Multi-Modal Latent Variables for Cross-Individual Primary Visual Cortex Modeling and Analysis
Introduction
This paper addresses the significant challenges in modeling the primary visual cortex (V1) across different individuals, particularly due to the inherent variability in neural characteristics and the integration of partial neural recordings with complex visual stimuli. The study introduces a multi-modal identifiable variational autoencoder (miVAE) designed to effectively map neural activity and visual stimuli into a unified latent space, enhancing cross-modal correlations and facilitating robust analysis without the need for subject-specific adjustments.
miVAE Architecture and Methodology
The core innovation of the paper lies in the architecture of the miVAE, which employs two-level latent space disentanglement.

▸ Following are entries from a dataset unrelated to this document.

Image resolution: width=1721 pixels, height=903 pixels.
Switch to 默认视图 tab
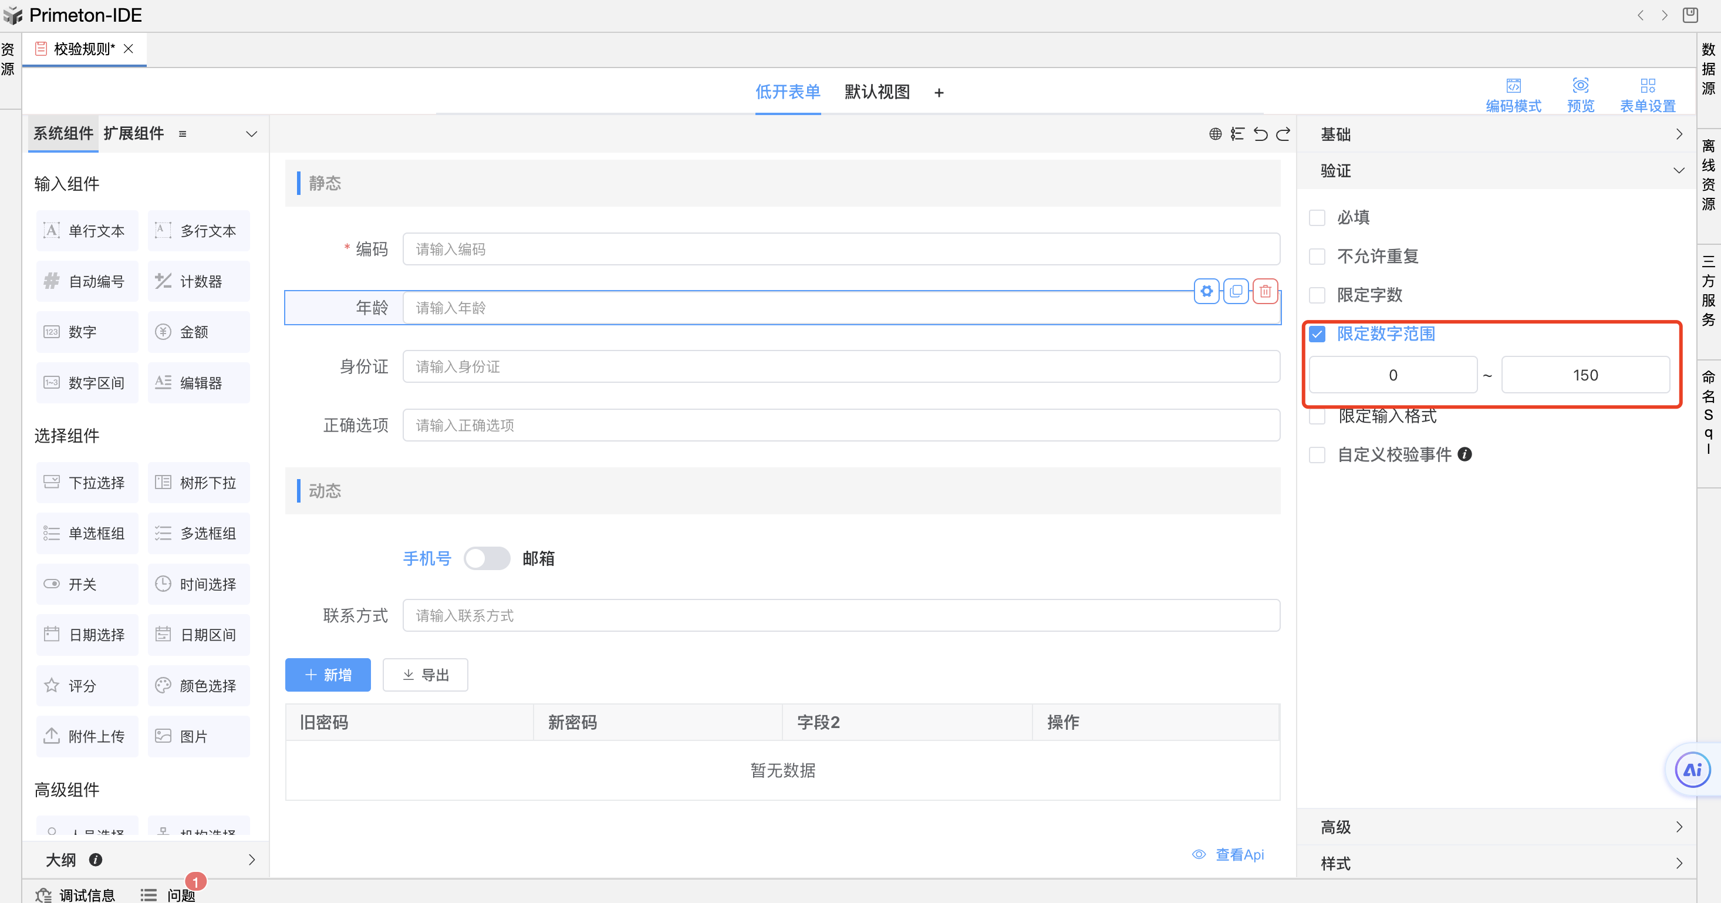[877, 92]
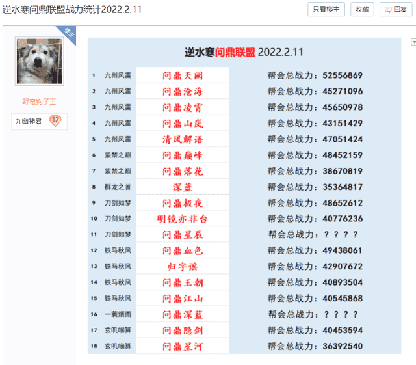Click the power value 52556869
Viewport: 416px width, 365px height.
[x=342, y=75]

Neural activity is modeled with both idiosyncratic latent variables and preserved latent variables, capturing individual-specific details and consistent information across individuals. Visual stimuli are differentiated into activity-related and unrelated variables. This separation refines the latent space, optimizing the correlation between neural and visual inputs.
Figure 1: miVAE for modeling V1 neural activity x and corresponding visual stimuli y.
The cross-modal approach uses directed generative modeling to capture stimulus-evoked neural dynamics, reinforcing the correlation between neural activity and visual stimuli within the latent space. Variational inference aids in approximating intractable posteriors, optimizing the variational evidence lower bound (ELBO) across dual domains for effective learning.
Neural Coding and Attribution Analysis
The study validates miVAE using a large-scale mouse V1 dataset, demonstrating superior performance in cross-individual latent representation. Encoding and decoding models show remarkable scalability with increasing dataset sizes, while score-based attribution analysis uncovers distinct neuronal subpopulations and stimulus-sensitive regions.
Figure 2: Neural coding in the latent space with following score-based Attribution Analysis.
The attribution strategy utilizes a score function, treating neural encoders as decoders, to relate high-level latent representations back to original data, identifying significant responses in both neural populations and stimulus features.
Experimental Results and Ablation Studies
The miVAE system consistently outperforms baseline models, illustrating its effectiveness in multi-modal and cross-modal latent alignment without subject-specific training. Ablation studies reveal the critical roles of latent variables in capturing cross-individual variations, and dataset scalability further enhances model performance, validating its applicability to broader neuroscience research.
Figure 3: Ablations on modeling methods, showcasing the impact of loss functions and latent variable configurations.
Figure 4: Ablations studies on data scale, showing the relationship between dataset size and model performance.
Conclusion
The miVAE framework presents a robust methodological advancement for cross-individual modeling of V1, facilitating detailed neural and stimulus analysis. Its scalable and interpretable architecture holds promise for broader applications in sensory cortex research, potentially extending beyond visual to auditory systems, enhancing our understanding of complex neural dynamics and cross-sensory integration.